09:06Et un soir, un bénévole est venu vers moi, du reste du cœur,
09:10où je mangeais, en fait, tous les soirs.
09:11Il est venu vers moi en me demandant, monsieur, pourquoi vous êtes là?
09:15Pourquoi vous ne nous parlez pas?
09:16Vous prenez votre sub, vous êtes assis, en fait, à côté.
09:20Je dis, enfin, parce que je ne parle pas la langue.
09:22Enfin, j'ai répondu en anglais et tout de suite, elle m'a compris.
09:24Elle m'a, enfin, elle m'a écouté.
09:26J'ai raconté en une demi-heure toute mon histoire.
09:29J'avais besoin de ça, en fait, d'être entendu, en fait.
09:33Ça va changer?
09:35Ah ben, ça va changer, oui.
09:37J'ai vu ça, en fait.
09:38J'ai vu ça.
09:39Parce que c'est ce qu'on lit dans le regard et dans les trajectoires que vous nous racontez.
09:42C'est le changement, l'envie de s'élever contre ça.
09:45C'est ça, en fait. Aujourd'hui, moi, j'ai vu avec, je vous donne un exemple.
09:49Concret, c'est pas la première fois que je me suis infiltré, en fait, dans un mouvement ou ailleurs.
09:55Je me suis infiltré aussi au camp de réfugiés de Lesbos, qu'on en a parlé.
09:58Pendant très longtemps, on parlait justement des conditions d'immigrés.
10:01Voilà, d'immigrés.
10:03Pendant le Covid, en 2020, le camp construit en 2015 pour 2500 personnes
10:07hébergeait plus de 20 000 personnes, réfugiées, dans un seul camp.
10:10Où, en fait, elles étaient enfermées de force à cause du Covid.
10:13Je suis allé là-bas, le 16...
10:15Vous avez dormi dans une tente?
10:16Dans une tente, pendant plusieurs mois, où je racontais les conditions de vie
10:23devenue un bidonville, en fait, ce camp, depuis l'intérieur du camp.
10:26Alors qu'en fait, la police grecque m'a accusé de représailles et allait m'arrêter.
10:34Moi, je me suis caché dans les tentes sur place.
10:37Donc, en fait, l'envie, c'est de raconter, en fait, de voir ce qui se passe aujourd'hui.
10:43Parce que la liberté de la presse est de plus en plus menacée.

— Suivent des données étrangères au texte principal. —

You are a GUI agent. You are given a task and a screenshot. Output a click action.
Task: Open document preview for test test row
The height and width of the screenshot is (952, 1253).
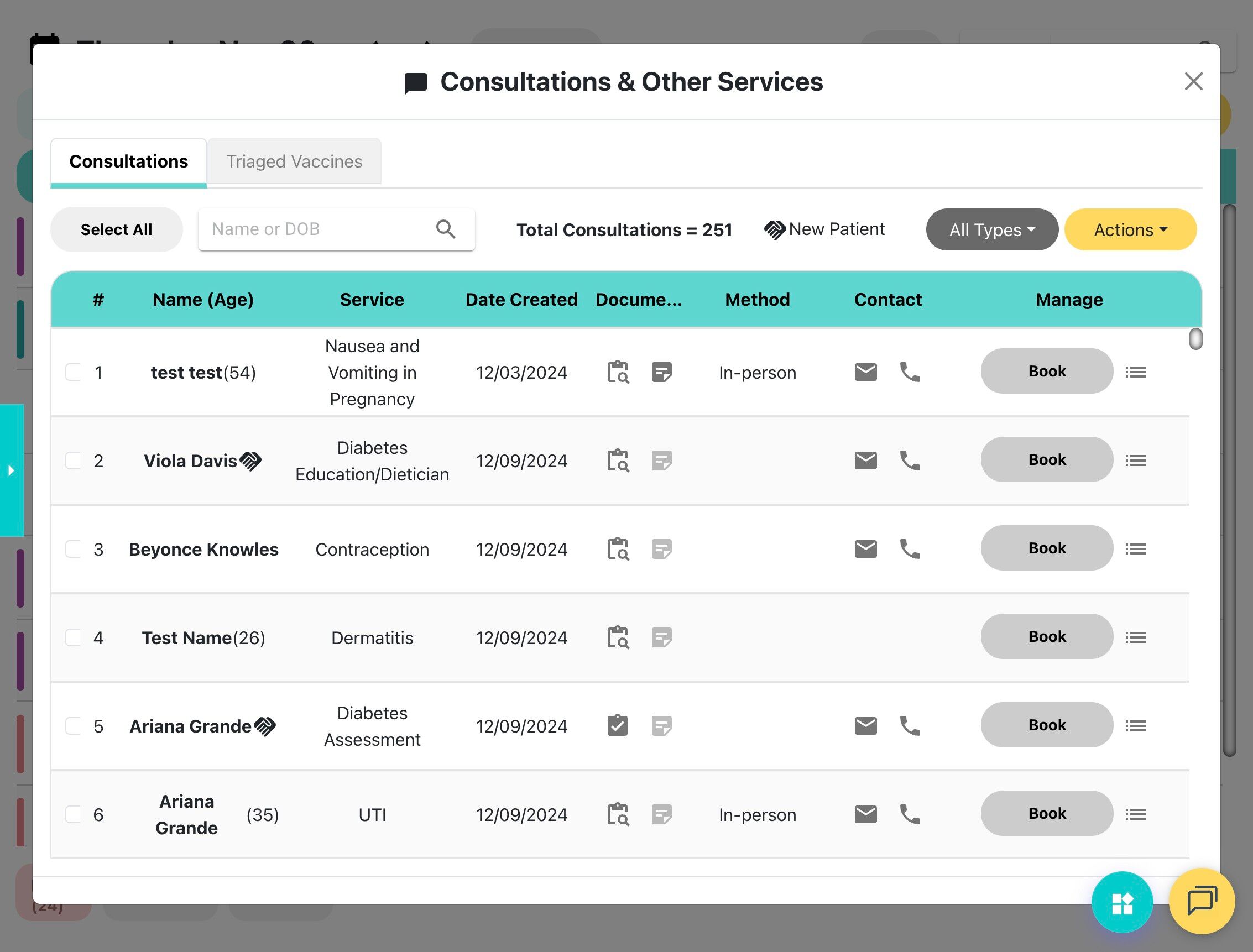point(618,372)
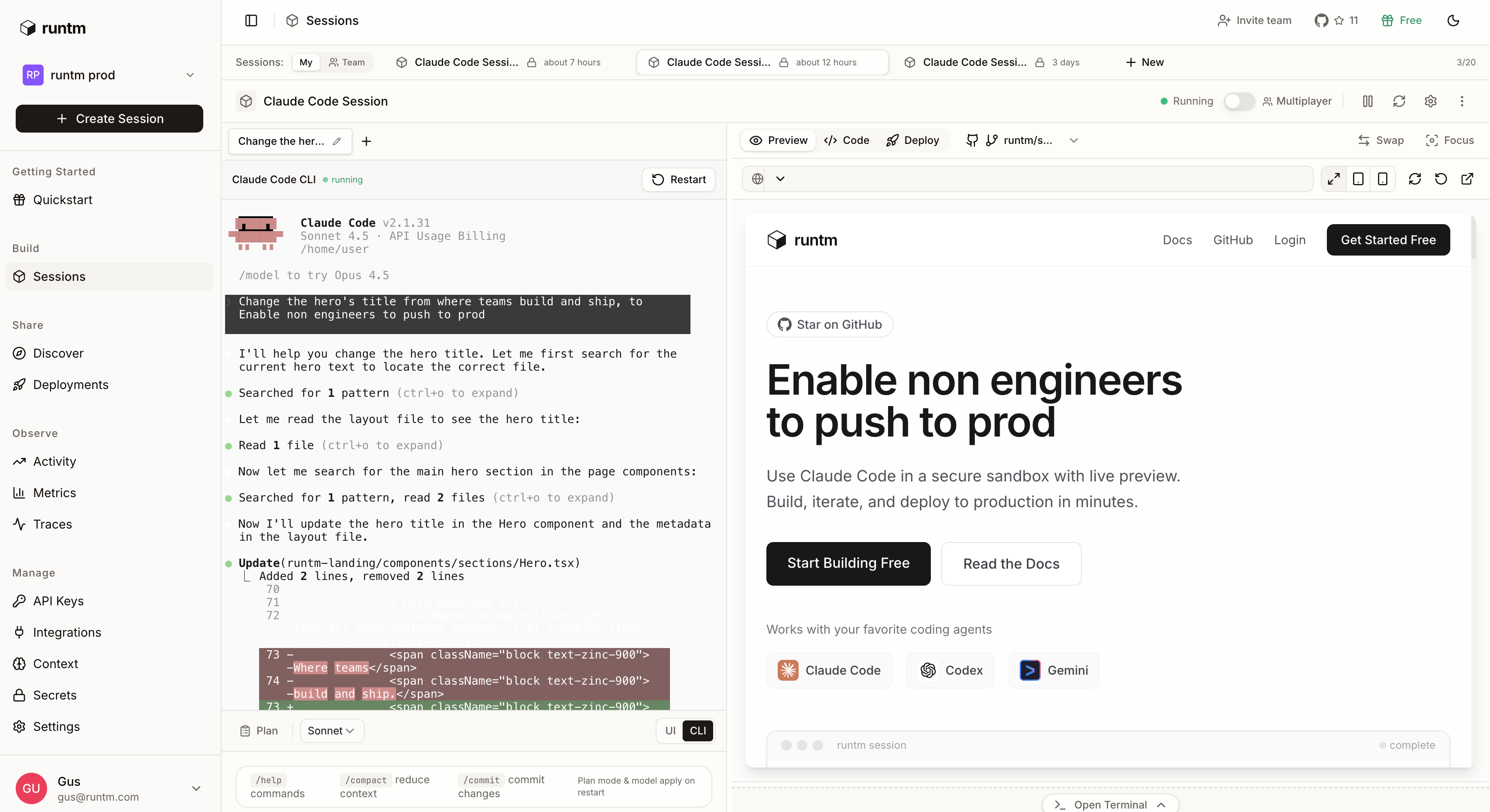
Task: Open session settings via the gear icon
Action: (1430, 101)
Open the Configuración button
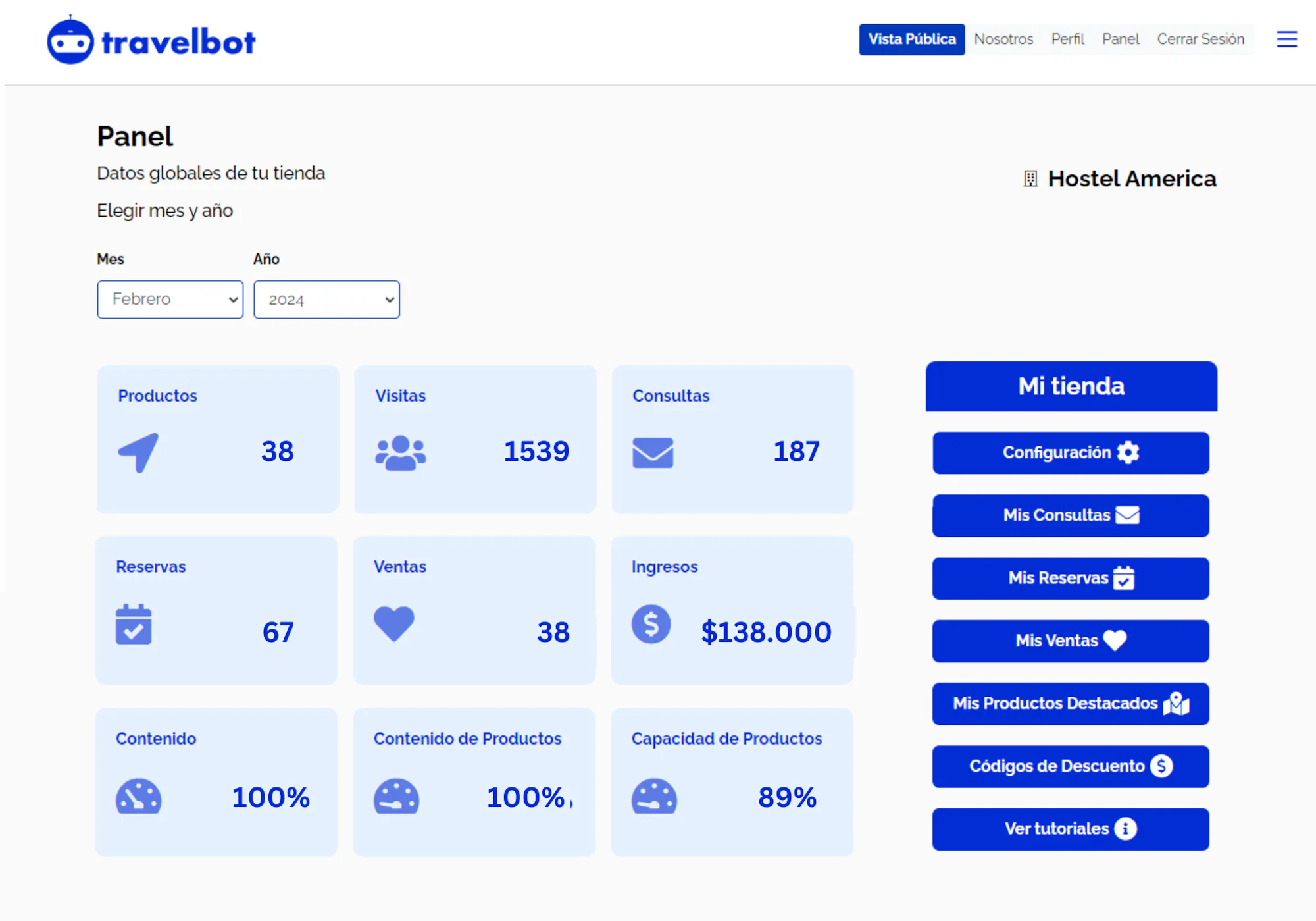Viewport: 1316px width, 921px height. coord(1070,453)
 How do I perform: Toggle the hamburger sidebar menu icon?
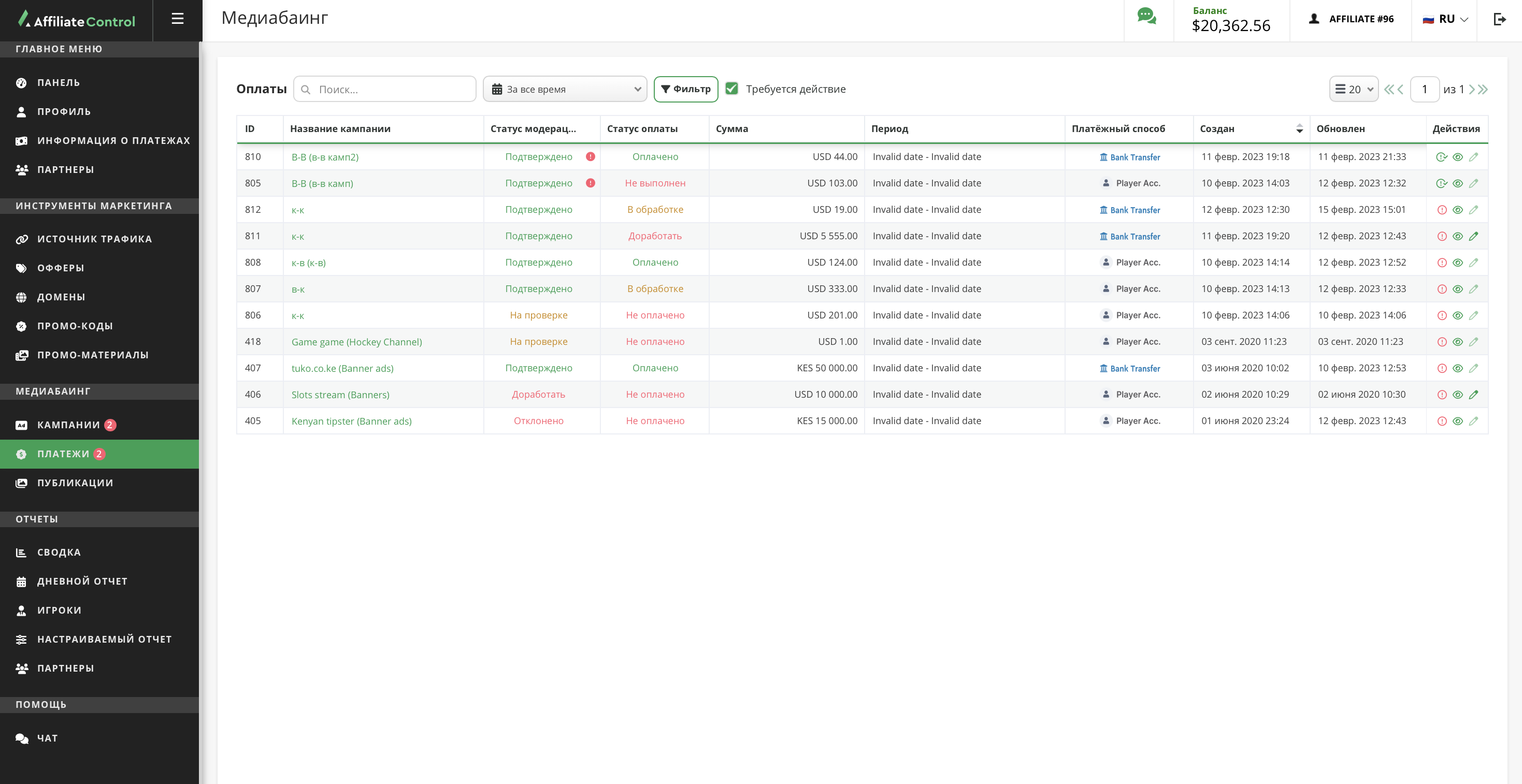[177, 19]
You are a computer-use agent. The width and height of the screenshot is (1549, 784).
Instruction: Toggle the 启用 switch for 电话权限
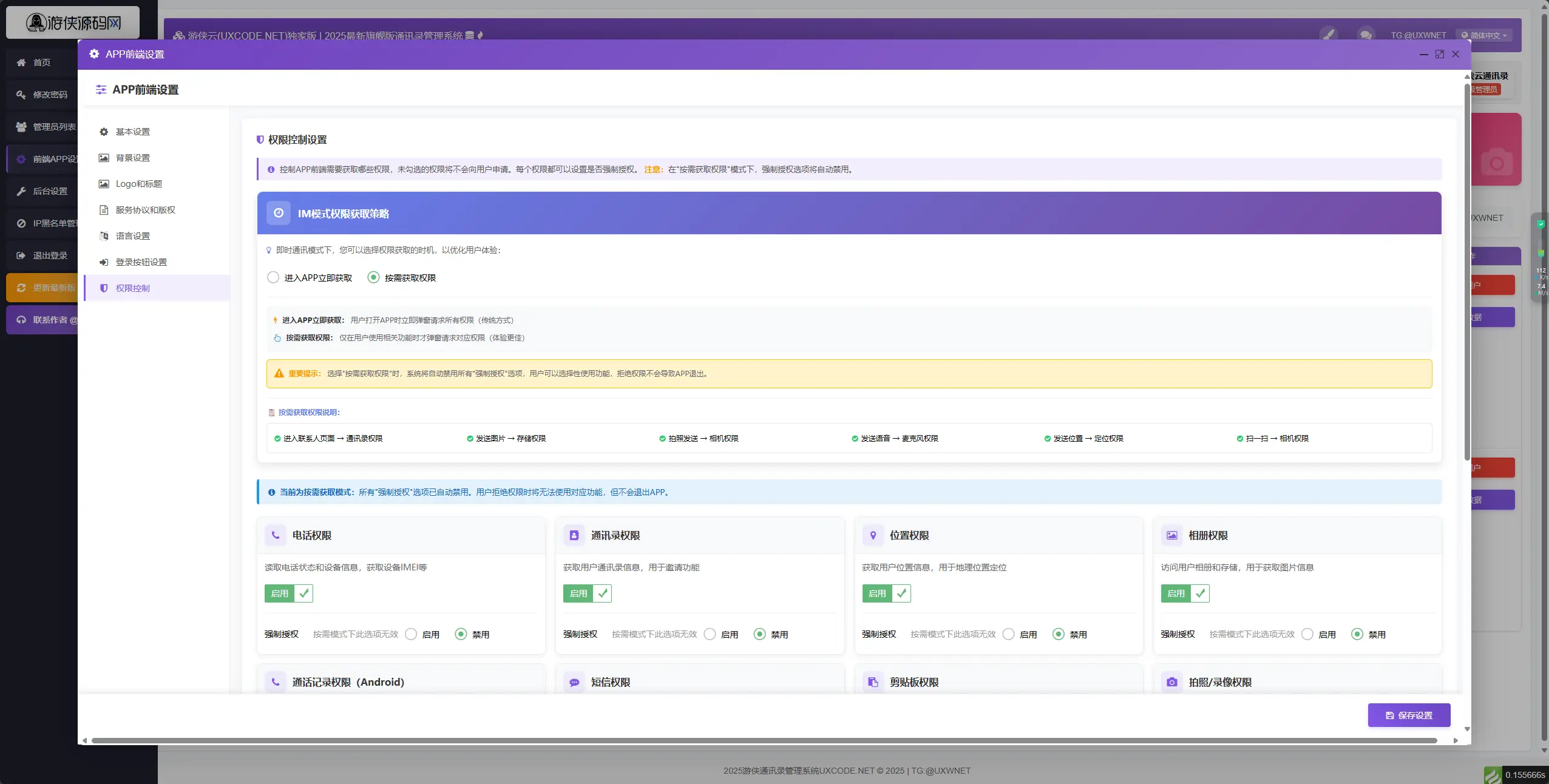coord(288,593)
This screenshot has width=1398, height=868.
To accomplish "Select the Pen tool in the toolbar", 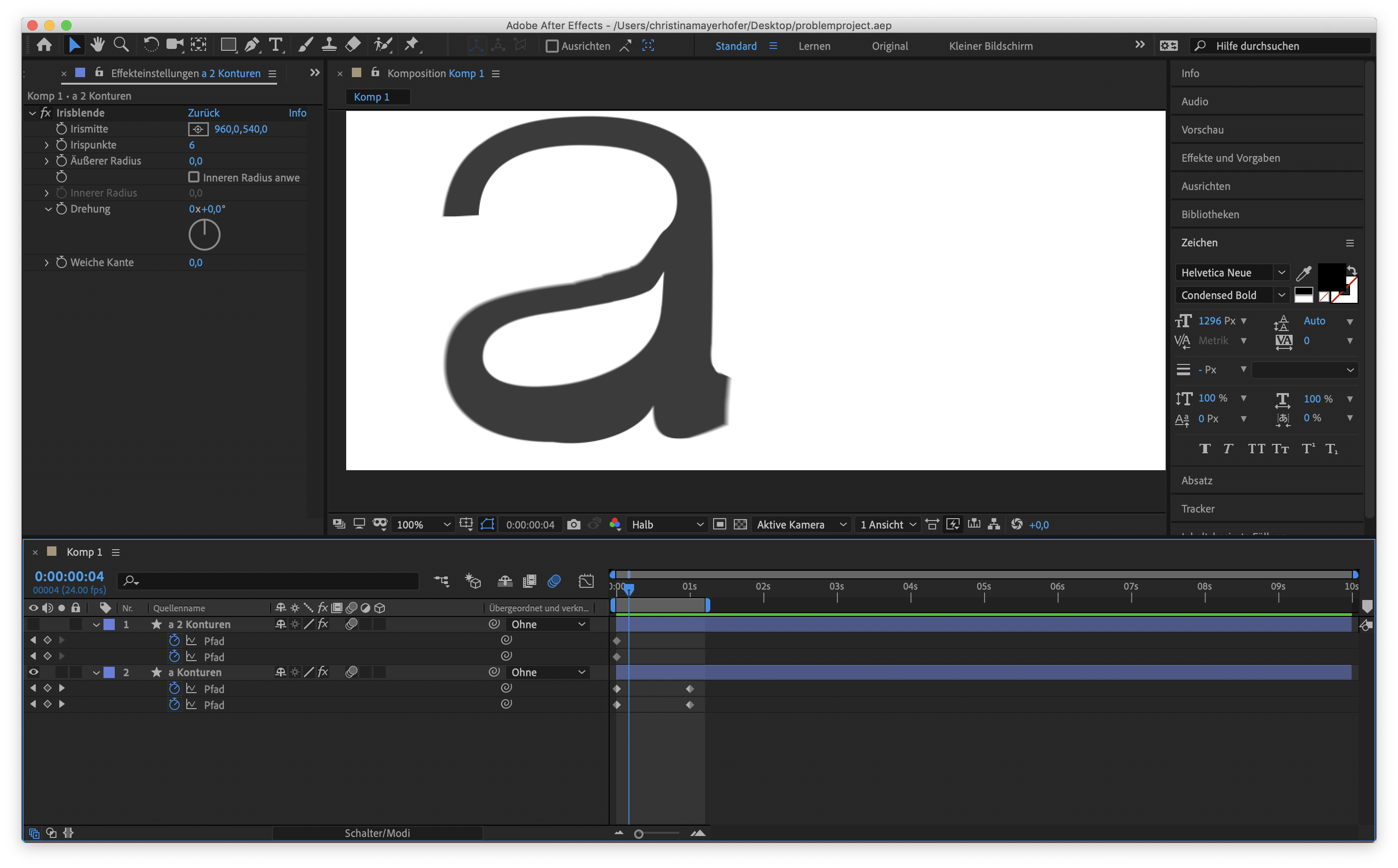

10:46Même en Europe, on le voit.
10:48Moi, j'ai vu, en fait, en Grèce, quand on parle sur les refoulements illégaux en
10:53mérégé, les conditions de réfugiés.
10:55On voit ça en France, par exemple.
10:57On a vu avec les élections présidentielles en 2017, de plus en plus aujourd'hui,
11:01quand on fait une enquête, on est arrêté, on est demandé, je ne sais pas, au tribunal.
11:09Et donc, en fait, c'est bien sûr, en fait, dans ces pays, en Iran, en Afghanistan,
11:15où tout est censuré aujourd'hui, le fait de diffuser l'image d'êtres vivants est un crime.
11:21En Afghanistan, le fait de photographier et filmer est interdit dans certaines provinces
11:29aujourd'hui, en Afghanistan.
11:30Aujourd'hui, les caméras surveillance sont de plus en plus utilisées pour repérer les dissidents.
11:38Aujourd'hui, les talibans sont connectés, sont partout sur les réseaux sociaux.
11:42Le régime iranien a créé aussi un cyberarme, une armée numérique pour attaquer les voix dissidentes,
11:51pour les discréditer.
11:53Aujourd'hui, ils sont en train de faire avec les enfants, la famille de Narges Mahmadi,
12:00la Prix Nobel de la paix et d'autres dissidents qu'aujourd'hui sont en train de chanter,
12:04en fait, s'afficher sur les réseaux sociaux, sur le foulard, qui chantent sur les réseaux sociaux.
12:08Donc, ces régimes-là sont en train de créer une armée numérique pour discréditer les voix dissidentes,
12:14pour dire qu'en fait, regardez, ce n'est pas vrai.
12:19Donc, on a besoin de journalistes locaux, on a besoin de travailler avec ces journalistes locaux.
12:24On a besoin aussi d'aller vers ces voix locales, aller les entendre et leur donner la parole, bien sûr.